Atrás destes personagens míticos, vêm uma série de guerreiros africanos, mamãs mais-velhas a fazer lembrar as bessanganas da Nguimbi, e um sem fim de símbolos – máscaras ancestrais, meias-luas e estrelas. Frenética, cada comparsa dança e agita as suas bandeiras e baluartes, à medida que desfilam, entre todos eles, as vendettes, moças que parecem saídas do Sambódromo do Rio de Janeiro. Trajes minúsculos, corpos esculturais e plumas por todos os lados.

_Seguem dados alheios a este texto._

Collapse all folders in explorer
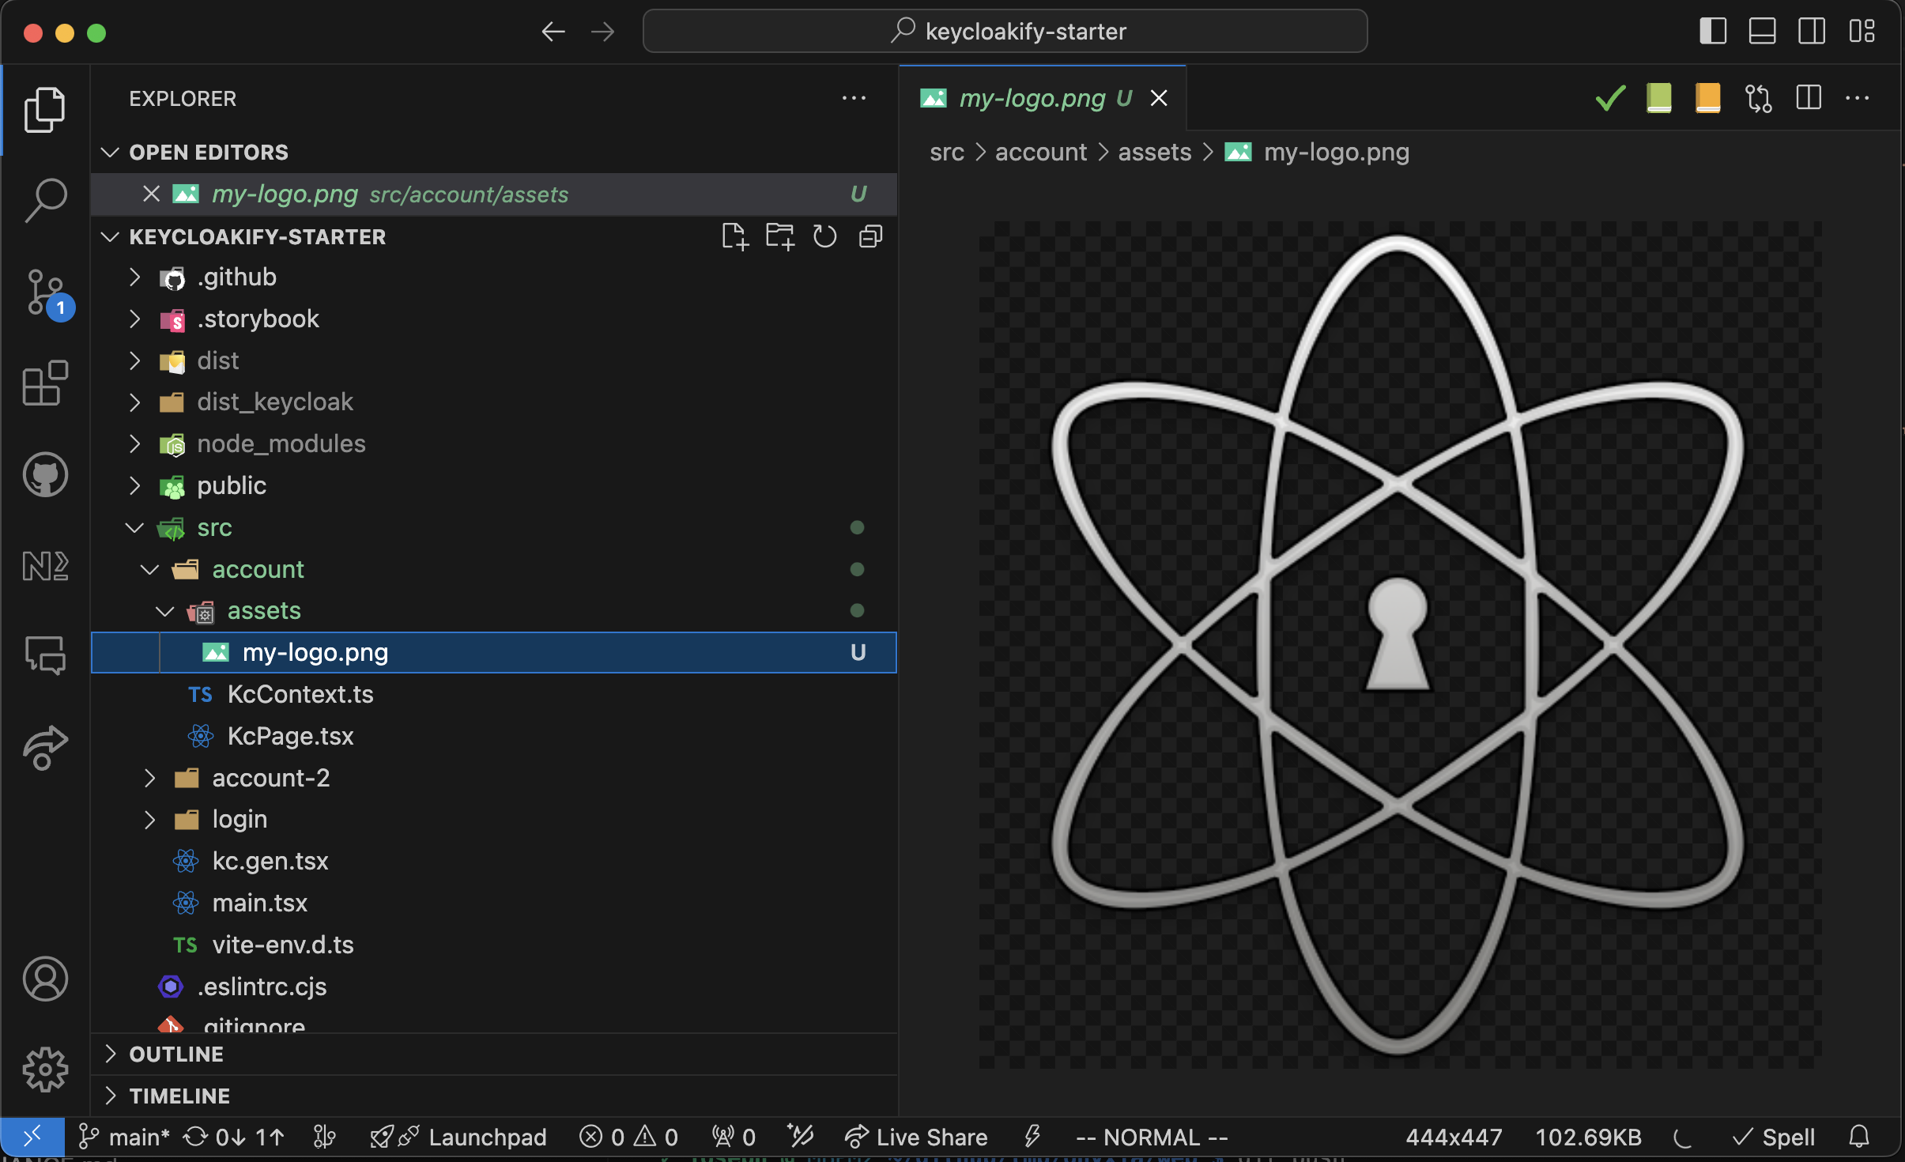click(870, 236)
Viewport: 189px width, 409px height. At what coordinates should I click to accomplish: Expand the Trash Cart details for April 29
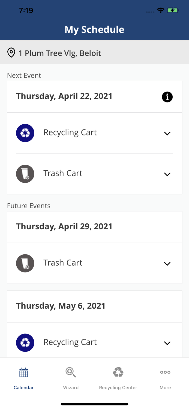click(167, 263)
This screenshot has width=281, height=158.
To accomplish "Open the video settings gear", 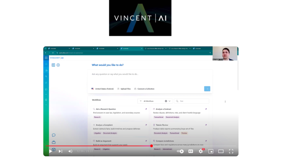I will (x=201, y=151).
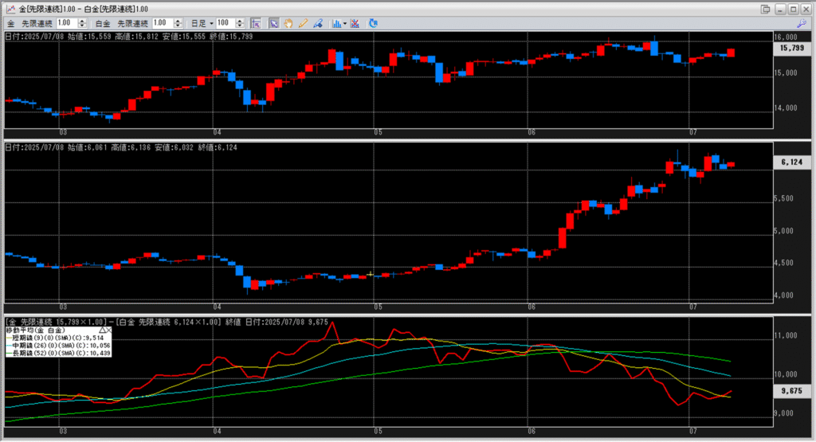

Embora o candombe de Montevideu seja o mais conhecido mundialmente, e os uruguaios assegurem que esta expressão nasceu no seu país, também há candombe na Argentina e no Brasil. E todos são diferentes. Como comenta Norberto Pablo Cirio à Austral, “só na Argentina há quatro tipos de candombe, contando com o porteño [de Buenos Aires]”. O antropólogo argentino refuta ainda a ideia algo generalizada que também o Paraguai é terra candombera. “O que existe é música afro-paraguaia com outros nomes; reduzir tudo a candombe como género único é empobrecer a realidade”, aponta.
A discussão académica sobre um hipotético ponto zero do candombe está ao rubro. E promete continuar.